At present, the yield prediction can play an important agricultural difficulty. All farmers are interested in knowing how much yield can be predicted to produce. In the past, one farmer may build the predictions for crop yield with the help of previous experience of the farmer for specific crop production [13]. In the Data Mining process, data transformation, feature extraction, loading process and the meaningful information prediction from enormous data are executed to obtain many patterns and understandable structure is also be obtained for additional utilization [14, 15, 16–17]. Agricultural big data contains following issues:
A large number of data sources that can be varied with differing levels of information
Effective description and optimized methods in terms of both storage space and data access
The high dimensionality problem
The problem of interoperability with standards in this domain.
Therefore, a new clustering algorithm and the predictive model are presented to overcome the above issues and it aims to generate a user-friendly interface for farmers that will provide the crop yield prediction analysis depending on the obtainable datasets.
Related works
A machine learning approach has been presented in for the prediction of crop yield, in which superior performance was, demonstrated in the 2018 Syngenta Crop issues by applying a corn hybrids’ large datasets. In this method, deep neural networks were exploited to construct yield predictions according to the environment data and genotype. Nonlinear and complex relationships between genes, environmental situations and their interactions from historical data have been learned by deep neural networks to provide precise yield predictions for novel hybrids planted in new areas with recognized weather situations. An SNN (spiking neural networks) model has been presented in to build a timely crop yield forecast. In this work, historical crop yield data and spatial accumulation of blocks of MODIS-NDVI (Moderate Resolution Imaging Spectroradiometer- normalized difference vegetation index) 250-m resolution data was employed to the examination [18, 19–20]. The SNNs promising techniques were utilized in remote sensing for analysis, spatiotemporal data model, and crop prediction. The multi-sensor such as optical and microwave remote sensing data were combined to evaluate crop yield and to the prediction process by applying the two methods. The first method Enhanced Vegetation Index (EVI) was derived from MODIS and Vegetation Optical Depth (VOD) that has integrated the data from the two satellite sensors in a distinctive descriptor or feature. In the second method, statistics summarization and machine learning usages were prevented to merge full-time series of EVI and VOD. The modified k- Means clustering was provided in to the crop prediction through quality and accuracy count enhancement. By comparing k-Means and k-Means++ algorithms, this modified k-Means clustering algorithm has been estimated and high-quality clusters, correct prediction of crop and accurateness count were obtained [21, 22–23, 24].
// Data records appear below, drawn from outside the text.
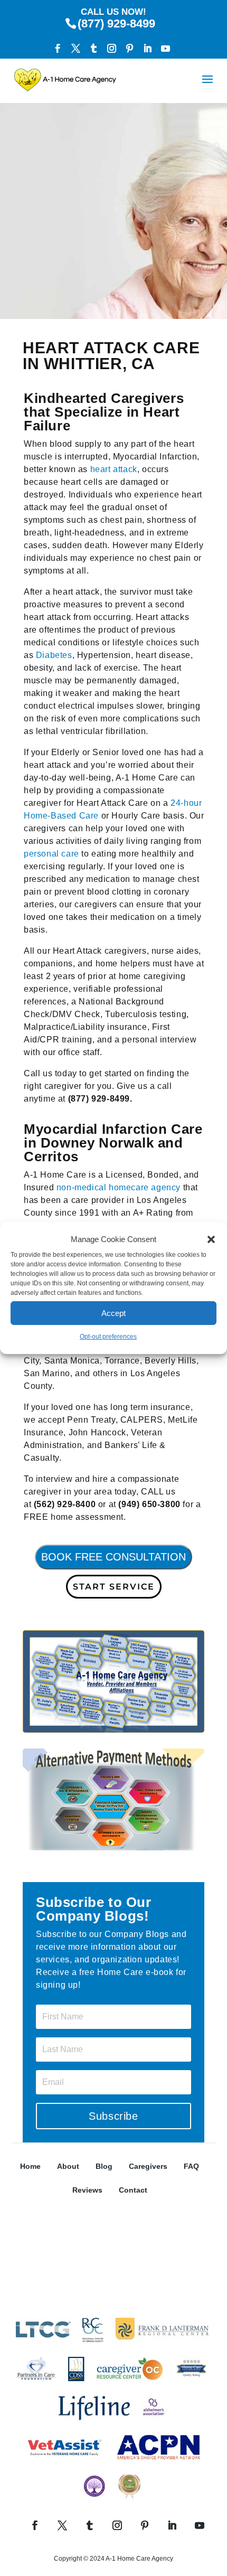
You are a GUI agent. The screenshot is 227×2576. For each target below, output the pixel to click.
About (68, 2166)
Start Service (114, 1587)
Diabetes (54, 655)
The trim forecast framework was presented in by applying the neural system and the fuzzy bunching strategies. In this approach, counterfeit neural systems were utilized to intense apparatus for probability and illustrate, to gather their capability. The reasonable harvest can be predicted by identifying various parameters such as temperature, solar radiation, biomass, and rainfall. The soybean yield prediction of Lauderdale County, Alabama, USA was focused on applying the 3D CNN (Conventional Neural Network) model that has leveraged the spatiotemporal uniqueness. From the USDA (United States Department of Agriculture)-NASS (National Agricultural Statistics Service) Quick Stat tool, the yield was given for years 2003 to 2016. In this method, NASA’s MODIS satellite data was used such as land products, land surface temperature surface reflectance, and temperature through Google Earth Engine [25].
Proposed methodology
In this paper, new clustering algorithms Proximity Manhattan Distance estimation (PMDE) and Expected Likelihood Maximization (ELM) with log-likelihood probability are presented for sparse and dense based agricultural data to predict crop yield. Figure 1 shows the proposed architecture diagram for crop yield prediction. Four phases are suggested in Fig. 1.1 for an effective prediction of crop yield in various climate conditions that can help to enhance the former’s ability for the decision making of crop selections. The agricultural data is taken from the India governmental agriculture portal using online. Initially, the data is cleansed by removing inconsistent data to improve the data quality for the further process. In the second phase, sparse and dense data can be clustered by applying the proposed methods PMDE and EM. In the third phase, the features will be chosen from the clustered data according to the crop yield attributes using the Genetic Algorithm (GA). Finally, Apriori and Frequent Pattern (A-FP) growth algorithms are combined to build a decision support system to predict the crop yield depending on the selected features. This proposed contains the following phases:
Data cleansing using a logical linear regression model
Data clustering using proposed clustering methods
Feature Selection using GA with a good fitness function
Decision support system using A-FP growth algorithm
[See PDF for image]
Fig. 1
Architecture diagram
Data cleansing
In this paper, the sample agricultural-based historical data is collected from the India Governmental agriculture portal according to the various climate conditions. At first, the taken agricultural data can be preprocessed to improve the data quality by converting unstructured data into structured data by the elimination of inconsistent data or unnecessary data from the taken dataset. The noisy agricultural data have errors that can be deviated from the probable and inconsistent data. Consequently, errors will be decreased by applying the logical linear regression model to the data smoothing process. This logical linear regression model can model the relationship between dependent data attribute and two or more independent data attributes by fitting a straight line. In this method, the relationships can be modeled using linear predictor functions whose unknown model parameters are evaluated from the agricultural data. After that, the best line is discovered by fitting the more than two agricultural data attributes (or variables), hence, one data attribute will be employed to predict the others. The data cleansing algorithm is given below:
Algorithm
Input: Agricultural data, data attributes.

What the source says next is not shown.